The C++ standard library contains a real string type. It does what you want.

  1. It can hold strings of any length. It will grow and shrink dynamically to accomidate whatever you put into it (provided there is enough system memory).

  2. You can assign one string to another.

          #include <string>
    
          std::string string_1, string_2;
          string_1 = string_2;
            // Works. The object string_2 is properly copied into string_1.
        
  3. You can compare strings with == and it does what you want.

          #include <string>
    
          std::string string_1, string_2;
          if( string_1 == string_2 ) { ...
        

Naturally this is accomplished using operator overloading, dynamic memory allocation, and so forth. However, as a user of std::string, you don't need to worry about that.

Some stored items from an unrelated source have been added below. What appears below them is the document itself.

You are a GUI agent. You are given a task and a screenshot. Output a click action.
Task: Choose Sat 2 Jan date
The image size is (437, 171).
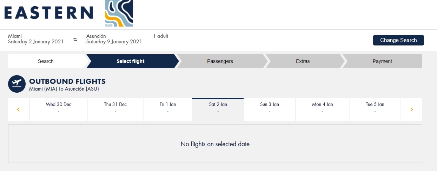tap(218, 109)
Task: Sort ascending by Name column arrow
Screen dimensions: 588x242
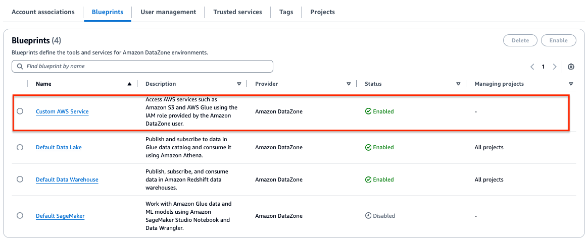Action: pyautogui.click(x=130, y=84)
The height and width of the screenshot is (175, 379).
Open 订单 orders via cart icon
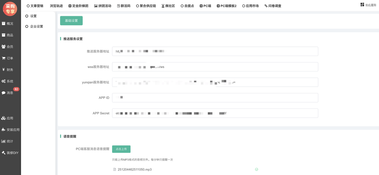(8, 58)
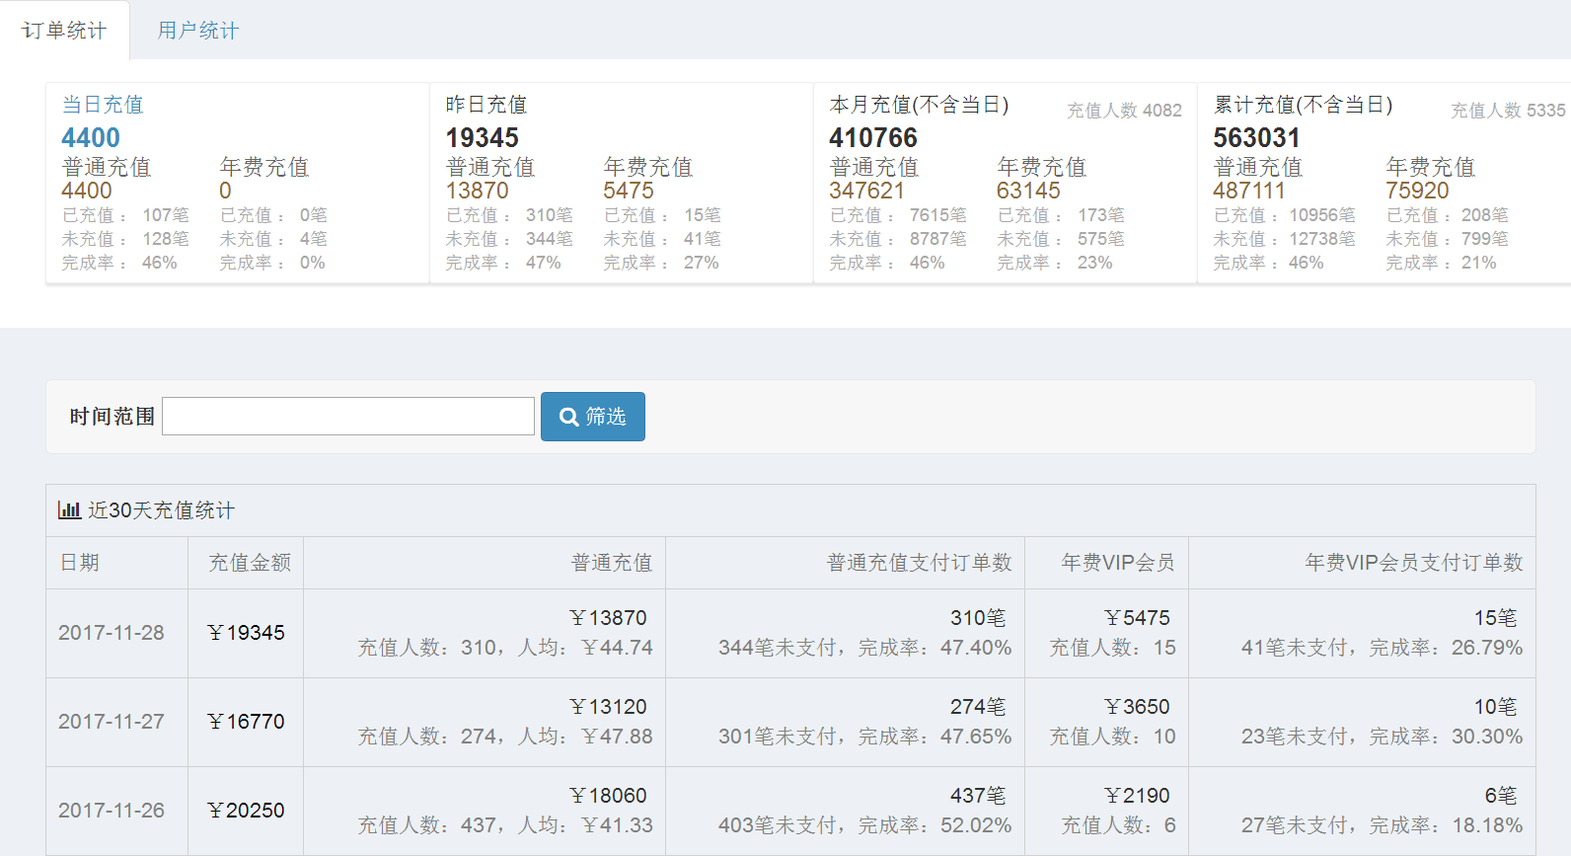1571x856 pixels.
Task: Open the 当日充值 heading link
Action: [x=103, y=105]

Let's take a closer look at what std::string offers.

Basic operations.

The easiest way to demonstrate what you can do with std::string is to show you a few short programs that use them. These programs are artificial. They don't do anything useful. They just show you strings in a proper context.

Here are the various ways you can construct a string.

#include <string>

using std::string;
  // This keeps me from having to put std:: in front of string. It
  // informs the compiler that I will be using the name "string" from
  // namespace std and that it should handle that name as if I had
  // declared at at this scope.

int main( )
{
    string object_1;
      // Default constructor builds an empty string.

    string object_2( object_1 );
      // Copy constructor initializes a string from another string.

    string object_3( "Hello, World" );
      // Initializing a string from a C-style array of characters.

    string object_4( object_3, 1, 3 );
      // Specifying a subrange of a string using a start position
      // and a character count. String indices start at zero so
      // in this example object_4 gets "ell".

    string object_5( 128, 'C' );
      // Creates a string of 128 'C' characters.

    string object_6( "\000\001\002\003", 4 );
      // Initializes object_6 to four characters from the char*
      // provided. Notice that std::strings can hold embedded null
      // characters.


    // Assignments follow the same pattern as above.

    object_1 = object_2;
    object_1 = "Hello, World";
    object_1 = 'C';

    object_1.assign(object_3, 1, 3);
    object_1.assign(128, 'C');
    object_1.assign("\000\001\002\003", 4);

    return 0;
}

There are several different, overloaded assignment operators and constructors making it easy to create a string. The assign member functions do assignment too (meaning they properly clean up the target object before giving it a new value), but they take more than one parameter. You can't use an equal sign for that because there is no suitable syntax. Notice that you can't initialize a string with a single character, but that you can assign a single character to a string.

The standard strings can contain embedded null characters. You can use std::string to hold completely general binary data. This is something the C standard library does not support very well.

The functions that require a start position must have that position in range, or you will get an exception. However, substring lengths can be over the end of the string and that is taken to mean the rest of the string. The special value std::string::npos is the largest possible value for a string index or length, and it is often used to indicate "all" or "error" depending on the context.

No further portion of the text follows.